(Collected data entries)
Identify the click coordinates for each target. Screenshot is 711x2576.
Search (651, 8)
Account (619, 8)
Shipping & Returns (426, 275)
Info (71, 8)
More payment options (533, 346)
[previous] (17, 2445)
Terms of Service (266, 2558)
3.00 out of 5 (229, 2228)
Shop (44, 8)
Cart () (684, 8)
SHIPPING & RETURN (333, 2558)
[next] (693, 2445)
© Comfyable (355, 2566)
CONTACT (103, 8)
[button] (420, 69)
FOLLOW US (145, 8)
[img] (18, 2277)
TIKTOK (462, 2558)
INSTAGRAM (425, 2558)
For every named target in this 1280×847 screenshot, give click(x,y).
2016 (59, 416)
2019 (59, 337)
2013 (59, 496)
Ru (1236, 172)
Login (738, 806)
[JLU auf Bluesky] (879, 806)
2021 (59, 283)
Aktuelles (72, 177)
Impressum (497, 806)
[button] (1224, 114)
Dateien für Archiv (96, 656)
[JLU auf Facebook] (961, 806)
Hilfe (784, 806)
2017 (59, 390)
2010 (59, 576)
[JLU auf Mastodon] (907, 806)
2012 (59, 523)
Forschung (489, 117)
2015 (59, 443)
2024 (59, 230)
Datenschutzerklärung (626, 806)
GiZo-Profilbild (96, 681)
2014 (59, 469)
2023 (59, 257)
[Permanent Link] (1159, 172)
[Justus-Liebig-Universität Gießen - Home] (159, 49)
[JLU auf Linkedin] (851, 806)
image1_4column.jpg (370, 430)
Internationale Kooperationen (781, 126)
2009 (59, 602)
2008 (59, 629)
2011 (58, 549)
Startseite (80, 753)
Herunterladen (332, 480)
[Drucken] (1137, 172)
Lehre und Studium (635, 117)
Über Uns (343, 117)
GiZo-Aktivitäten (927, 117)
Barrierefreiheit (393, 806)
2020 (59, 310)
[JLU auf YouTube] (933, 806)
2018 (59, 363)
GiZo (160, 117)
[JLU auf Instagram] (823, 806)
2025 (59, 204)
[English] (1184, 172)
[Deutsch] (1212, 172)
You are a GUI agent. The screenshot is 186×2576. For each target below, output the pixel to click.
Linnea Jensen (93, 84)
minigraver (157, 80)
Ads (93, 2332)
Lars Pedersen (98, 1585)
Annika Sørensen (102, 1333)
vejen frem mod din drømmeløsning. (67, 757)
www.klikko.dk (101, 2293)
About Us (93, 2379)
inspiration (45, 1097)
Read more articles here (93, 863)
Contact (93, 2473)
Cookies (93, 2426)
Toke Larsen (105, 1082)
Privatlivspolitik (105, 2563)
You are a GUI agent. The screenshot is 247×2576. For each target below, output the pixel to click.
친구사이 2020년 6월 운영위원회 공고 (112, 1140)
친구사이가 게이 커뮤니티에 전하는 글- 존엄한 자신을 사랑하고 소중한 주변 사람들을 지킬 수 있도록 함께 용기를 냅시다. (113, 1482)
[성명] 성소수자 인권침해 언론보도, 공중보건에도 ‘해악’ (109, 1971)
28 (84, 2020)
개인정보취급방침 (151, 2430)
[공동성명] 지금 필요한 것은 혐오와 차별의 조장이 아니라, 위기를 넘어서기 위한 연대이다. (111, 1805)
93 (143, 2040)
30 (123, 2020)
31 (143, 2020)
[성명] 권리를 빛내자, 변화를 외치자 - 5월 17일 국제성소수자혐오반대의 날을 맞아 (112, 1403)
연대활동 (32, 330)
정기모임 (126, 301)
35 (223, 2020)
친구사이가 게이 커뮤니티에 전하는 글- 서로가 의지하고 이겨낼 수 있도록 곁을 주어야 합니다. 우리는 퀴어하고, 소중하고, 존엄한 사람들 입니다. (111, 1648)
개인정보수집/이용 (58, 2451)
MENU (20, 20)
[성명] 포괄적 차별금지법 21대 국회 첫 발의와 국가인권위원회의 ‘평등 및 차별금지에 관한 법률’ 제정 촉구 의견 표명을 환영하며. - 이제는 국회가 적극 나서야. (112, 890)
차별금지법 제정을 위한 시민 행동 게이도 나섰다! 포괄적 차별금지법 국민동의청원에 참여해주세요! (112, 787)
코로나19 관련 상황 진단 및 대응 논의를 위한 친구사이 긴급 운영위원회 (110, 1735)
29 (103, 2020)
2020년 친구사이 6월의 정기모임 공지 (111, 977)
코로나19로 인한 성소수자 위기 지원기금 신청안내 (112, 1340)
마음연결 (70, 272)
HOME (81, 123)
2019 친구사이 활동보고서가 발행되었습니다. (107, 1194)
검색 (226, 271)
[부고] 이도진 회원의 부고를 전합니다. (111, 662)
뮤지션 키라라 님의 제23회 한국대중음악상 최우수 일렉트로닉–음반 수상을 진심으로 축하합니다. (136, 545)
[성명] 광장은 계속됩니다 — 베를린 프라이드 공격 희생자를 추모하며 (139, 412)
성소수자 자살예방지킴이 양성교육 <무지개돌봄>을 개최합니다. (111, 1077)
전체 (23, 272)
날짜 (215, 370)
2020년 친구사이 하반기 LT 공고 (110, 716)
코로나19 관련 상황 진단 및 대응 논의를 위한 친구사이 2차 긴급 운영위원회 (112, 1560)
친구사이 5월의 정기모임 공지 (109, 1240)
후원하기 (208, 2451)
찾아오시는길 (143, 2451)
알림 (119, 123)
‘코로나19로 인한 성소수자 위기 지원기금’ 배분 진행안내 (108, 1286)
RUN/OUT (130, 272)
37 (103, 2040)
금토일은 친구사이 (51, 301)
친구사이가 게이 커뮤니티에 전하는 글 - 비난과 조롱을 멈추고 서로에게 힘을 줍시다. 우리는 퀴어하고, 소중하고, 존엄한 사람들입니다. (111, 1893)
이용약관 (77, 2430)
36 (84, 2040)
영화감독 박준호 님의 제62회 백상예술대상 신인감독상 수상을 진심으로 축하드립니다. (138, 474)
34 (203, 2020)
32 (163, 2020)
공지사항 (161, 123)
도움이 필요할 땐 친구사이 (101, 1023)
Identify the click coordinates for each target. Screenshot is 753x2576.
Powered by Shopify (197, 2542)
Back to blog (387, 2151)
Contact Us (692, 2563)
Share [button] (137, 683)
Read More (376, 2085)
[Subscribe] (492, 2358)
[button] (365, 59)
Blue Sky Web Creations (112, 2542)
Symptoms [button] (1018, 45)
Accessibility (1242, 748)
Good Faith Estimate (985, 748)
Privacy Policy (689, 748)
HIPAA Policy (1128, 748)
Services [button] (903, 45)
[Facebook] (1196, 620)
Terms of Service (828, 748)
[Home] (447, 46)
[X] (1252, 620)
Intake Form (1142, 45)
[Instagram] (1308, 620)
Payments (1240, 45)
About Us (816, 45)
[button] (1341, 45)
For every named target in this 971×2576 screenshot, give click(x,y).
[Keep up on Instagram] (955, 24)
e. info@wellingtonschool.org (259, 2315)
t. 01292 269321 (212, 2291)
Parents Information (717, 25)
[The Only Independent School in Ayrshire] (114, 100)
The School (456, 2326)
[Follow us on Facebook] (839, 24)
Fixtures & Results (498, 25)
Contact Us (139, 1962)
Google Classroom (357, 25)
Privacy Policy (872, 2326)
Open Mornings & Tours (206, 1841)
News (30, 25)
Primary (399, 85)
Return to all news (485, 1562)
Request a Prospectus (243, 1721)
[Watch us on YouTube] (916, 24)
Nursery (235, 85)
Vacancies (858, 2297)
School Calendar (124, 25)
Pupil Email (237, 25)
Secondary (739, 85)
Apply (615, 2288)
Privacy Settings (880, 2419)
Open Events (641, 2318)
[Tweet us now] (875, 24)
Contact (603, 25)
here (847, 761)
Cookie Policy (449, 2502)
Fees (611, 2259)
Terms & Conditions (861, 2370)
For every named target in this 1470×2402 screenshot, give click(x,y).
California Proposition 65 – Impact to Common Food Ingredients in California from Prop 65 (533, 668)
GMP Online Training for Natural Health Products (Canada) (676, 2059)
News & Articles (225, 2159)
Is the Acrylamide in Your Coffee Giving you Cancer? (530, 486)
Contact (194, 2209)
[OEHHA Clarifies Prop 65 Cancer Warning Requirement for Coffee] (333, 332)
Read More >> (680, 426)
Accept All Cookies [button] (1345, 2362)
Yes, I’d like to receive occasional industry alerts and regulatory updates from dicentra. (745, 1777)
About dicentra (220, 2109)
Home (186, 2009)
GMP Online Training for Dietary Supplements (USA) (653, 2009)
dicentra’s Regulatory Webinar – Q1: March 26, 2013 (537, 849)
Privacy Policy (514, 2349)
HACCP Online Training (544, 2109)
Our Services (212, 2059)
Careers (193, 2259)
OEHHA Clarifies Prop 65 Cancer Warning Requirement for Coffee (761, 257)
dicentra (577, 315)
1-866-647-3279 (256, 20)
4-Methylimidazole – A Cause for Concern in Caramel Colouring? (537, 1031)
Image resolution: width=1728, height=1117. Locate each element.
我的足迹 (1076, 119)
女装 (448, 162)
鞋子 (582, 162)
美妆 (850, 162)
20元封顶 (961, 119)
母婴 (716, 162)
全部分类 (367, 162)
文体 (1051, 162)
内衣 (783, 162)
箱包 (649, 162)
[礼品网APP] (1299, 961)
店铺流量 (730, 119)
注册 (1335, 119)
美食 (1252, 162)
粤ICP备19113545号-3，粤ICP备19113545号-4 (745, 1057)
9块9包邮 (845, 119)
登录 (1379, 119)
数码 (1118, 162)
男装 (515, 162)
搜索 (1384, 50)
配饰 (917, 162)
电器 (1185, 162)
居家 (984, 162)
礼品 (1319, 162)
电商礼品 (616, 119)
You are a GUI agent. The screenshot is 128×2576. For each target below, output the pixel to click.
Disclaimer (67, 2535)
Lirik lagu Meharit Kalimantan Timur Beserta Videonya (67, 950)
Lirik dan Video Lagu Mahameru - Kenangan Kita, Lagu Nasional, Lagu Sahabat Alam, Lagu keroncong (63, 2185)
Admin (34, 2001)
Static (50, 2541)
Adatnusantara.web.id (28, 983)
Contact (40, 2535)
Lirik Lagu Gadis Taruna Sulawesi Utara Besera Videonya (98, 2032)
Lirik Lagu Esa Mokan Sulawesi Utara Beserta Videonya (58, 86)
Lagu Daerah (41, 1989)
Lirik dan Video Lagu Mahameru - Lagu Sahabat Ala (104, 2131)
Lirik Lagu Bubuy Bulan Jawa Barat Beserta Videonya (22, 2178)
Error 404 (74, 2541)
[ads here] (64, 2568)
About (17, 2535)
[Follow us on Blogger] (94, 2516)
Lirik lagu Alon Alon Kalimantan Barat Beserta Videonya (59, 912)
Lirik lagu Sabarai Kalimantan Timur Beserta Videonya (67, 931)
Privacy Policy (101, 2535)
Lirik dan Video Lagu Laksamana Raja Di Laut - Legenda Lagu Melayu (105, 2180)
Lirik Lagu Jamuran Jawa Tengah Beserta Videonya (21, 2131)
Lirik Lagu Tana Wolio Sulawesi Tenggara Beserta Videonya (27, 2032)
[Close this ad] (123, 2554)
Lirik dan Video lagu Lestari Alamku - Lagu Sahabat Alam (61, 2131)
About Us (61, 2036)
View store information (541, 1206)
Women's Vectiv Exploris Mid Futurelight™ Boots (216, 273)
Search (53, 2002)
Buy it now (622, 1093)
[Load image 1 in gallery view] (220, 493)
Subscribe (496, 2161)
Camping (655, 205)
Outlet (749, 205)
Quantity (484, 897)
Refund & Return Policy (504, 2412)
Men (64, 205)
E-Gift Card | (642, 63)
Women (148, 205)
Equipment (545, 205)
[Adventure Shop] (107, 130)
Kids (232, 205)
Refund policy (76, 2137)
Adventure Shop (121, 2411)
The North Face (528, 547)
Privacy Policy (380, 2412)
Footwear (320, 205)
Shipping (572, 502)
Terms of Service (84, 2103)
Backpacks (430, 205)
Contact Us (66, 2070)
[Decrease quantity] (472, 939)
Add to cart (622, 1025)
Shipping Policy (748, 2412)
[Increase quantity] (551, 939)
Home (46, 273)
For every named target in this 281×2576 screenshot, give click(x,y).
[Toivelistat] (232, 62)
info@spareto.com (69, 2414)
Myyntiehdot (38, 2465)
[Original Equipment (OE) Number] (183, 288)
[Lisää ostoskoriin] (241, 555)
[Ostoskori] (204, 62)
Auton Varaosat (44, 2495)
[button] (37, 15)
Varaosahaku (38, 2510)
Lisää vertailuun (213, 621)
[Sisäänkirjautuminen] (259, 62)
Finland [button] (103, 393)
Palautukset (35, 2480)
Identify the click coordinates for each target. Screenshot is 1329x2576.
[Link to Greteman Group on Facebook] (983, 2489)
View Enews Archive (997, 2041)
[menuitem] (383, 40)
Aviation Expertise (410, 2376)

— YOUR INSTRUCTIONS —
Extract the lines above, from the first one through the one containing "Forschung (489, 117)", and return only those, unchanged.

— RESPONSE BELOW —
Identify the click coordinates for each target. Screenshot is 711x2576.
Search (651, 8)
Account (619, 8)
Shipping & Returns (426, 275)
Info (71, 8)
More payment options (533, 346)
[previous] (17, 2445)
Terms of Service (266, 2558)
3.00 out of 5 (229, 2228)
Shop (44, 8)
Cart () (684, 8)
SHIPPING & RETURN (333, 2558)
[next] (693, 2445)
© Comfyable (355, 2566)
CONTACT (103, 8)
[button] (420, 69)
FOLLOW US (145, 8)
[img] (18, 2277)
TIKTOK (462, 2558)
INSTAGRAM (425, 2558)
For every named target in this 1280×847 screenshot, give click(x,y).
2016 (59, 416)
2019 (59, 337)
2013 (59, 496)
Ru (1236, 172)
Login (738, 806)
[JLU auf Bluesky] (879, 806)
2021 (59, 283)
Aktuelles (72, 177)
Impressum (497, 806)
[button] (1224, 114)
Dateien für Archiv (96, 656)
[JLU auf Facebook] (961, 806)
Hilfe (784, 806)
2017 (59, 390)
2010 (59, 576)
[JLU auf Mastodon] (907, 806)
2012 (59, 523)
Forschung (489, 117)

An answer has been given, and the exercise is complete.